# 3D Infomax improves GNNs for Molecular Property Prediction

### [Video](https://youtu.be/wF4RG171OR0) | [Paper](https://arxiv.org/abs/2110.04126)

We pre-train GNNs to understand the geometry of molecules given only their 2D molecular graph which they can
use for better molecular property predictions. Below is a 3 step guide for how to use the code and how to reproduce
our results and a guide for creating molecular fingerprints. If you have questions, don't hesitate to open an issue or ask me
via [hstark@mit.edu](hstark@mit.edu)
or [social media](https://hannes-stark.com/). I am happy to hear from you!

This repository additionally adapts different self-supervised learning methods to graphs such as "Bootstrap your own
Latent", "Barlow Twins", or "VICReg".

![](.visual_abstract_white_background.jpg)
--- --- ---
CHALLENGE -
How would the stretch of the 3D Infomax README from "We pre-train GNNs" through "hear from you!" read if you substitute "walkthrough" for every "guide"?

DATA LINES -
--- --- ---
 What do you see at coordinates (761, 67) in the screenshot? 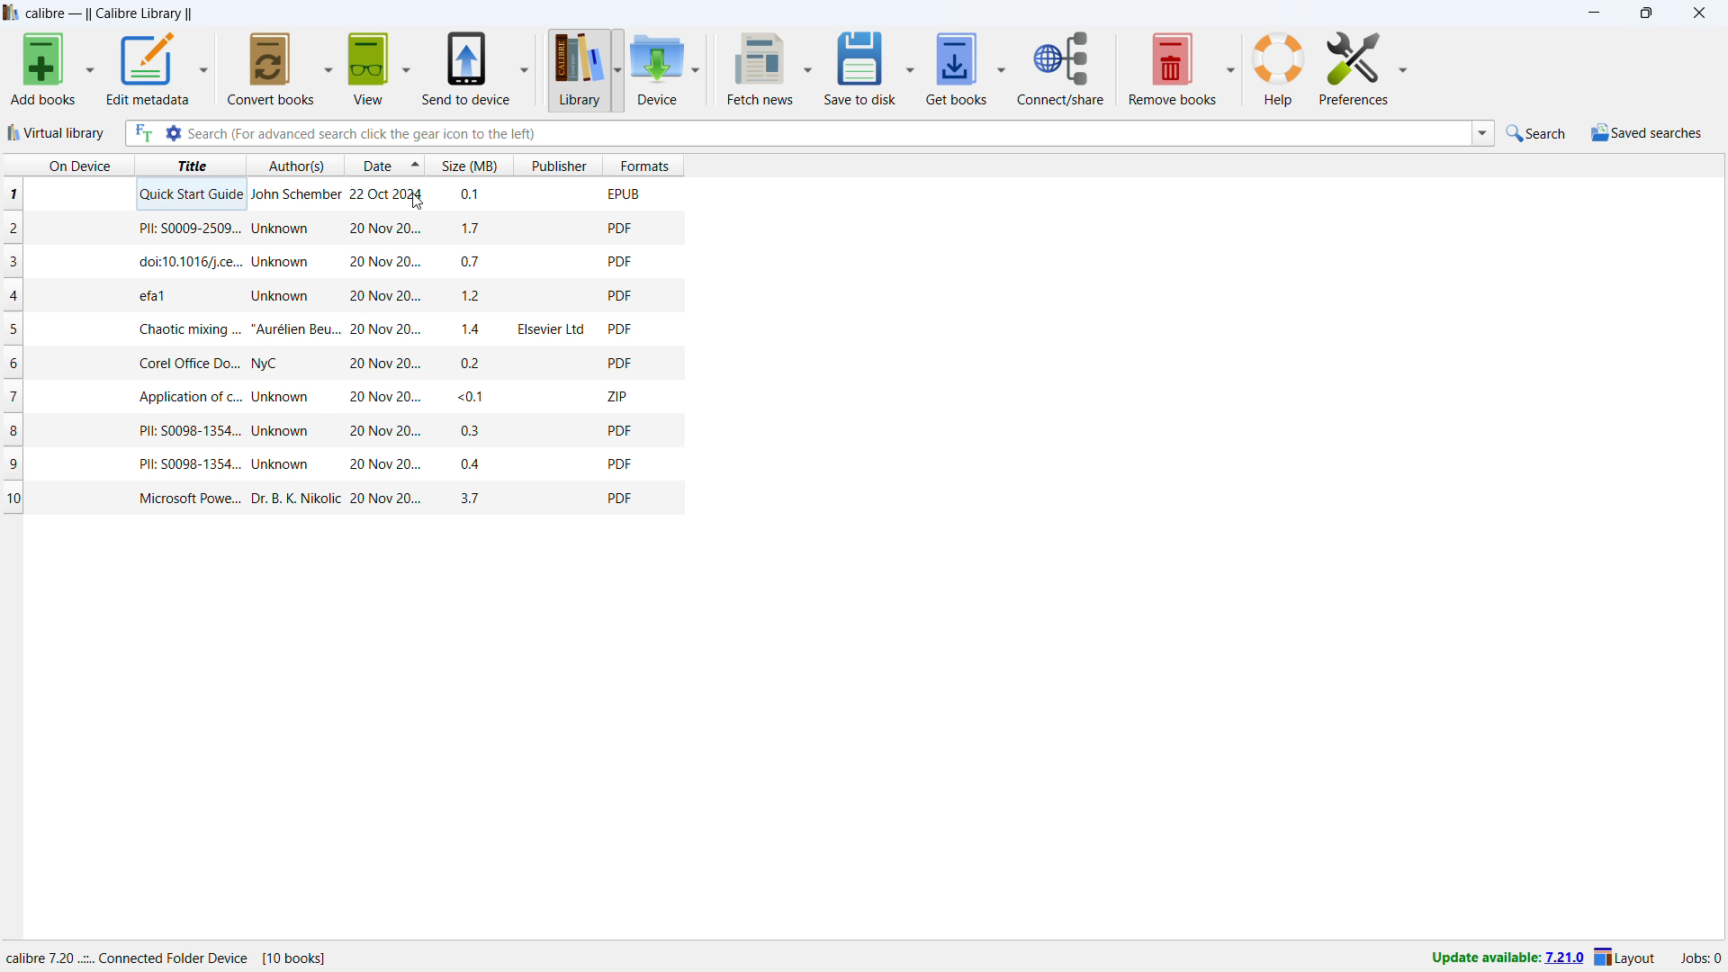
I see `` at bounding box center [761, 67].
--- --- ---
EXERCISE SOLUTION -
We pre-train GNNs to understand the geometry of molecules given only their 2D molecular graph which they can
use for better molecular property predictions. Below is a 3 step walkthrough for how to use the code and how to reproduce
our results and a walkthrough for creating molecular fingerprints. If you have questions, don't hesitate to open an issue or ask me
via [hstark@mit.edu](hstark@mit.edu)
or [social media](https://hannes-stark.com/). I am happy to hear from you!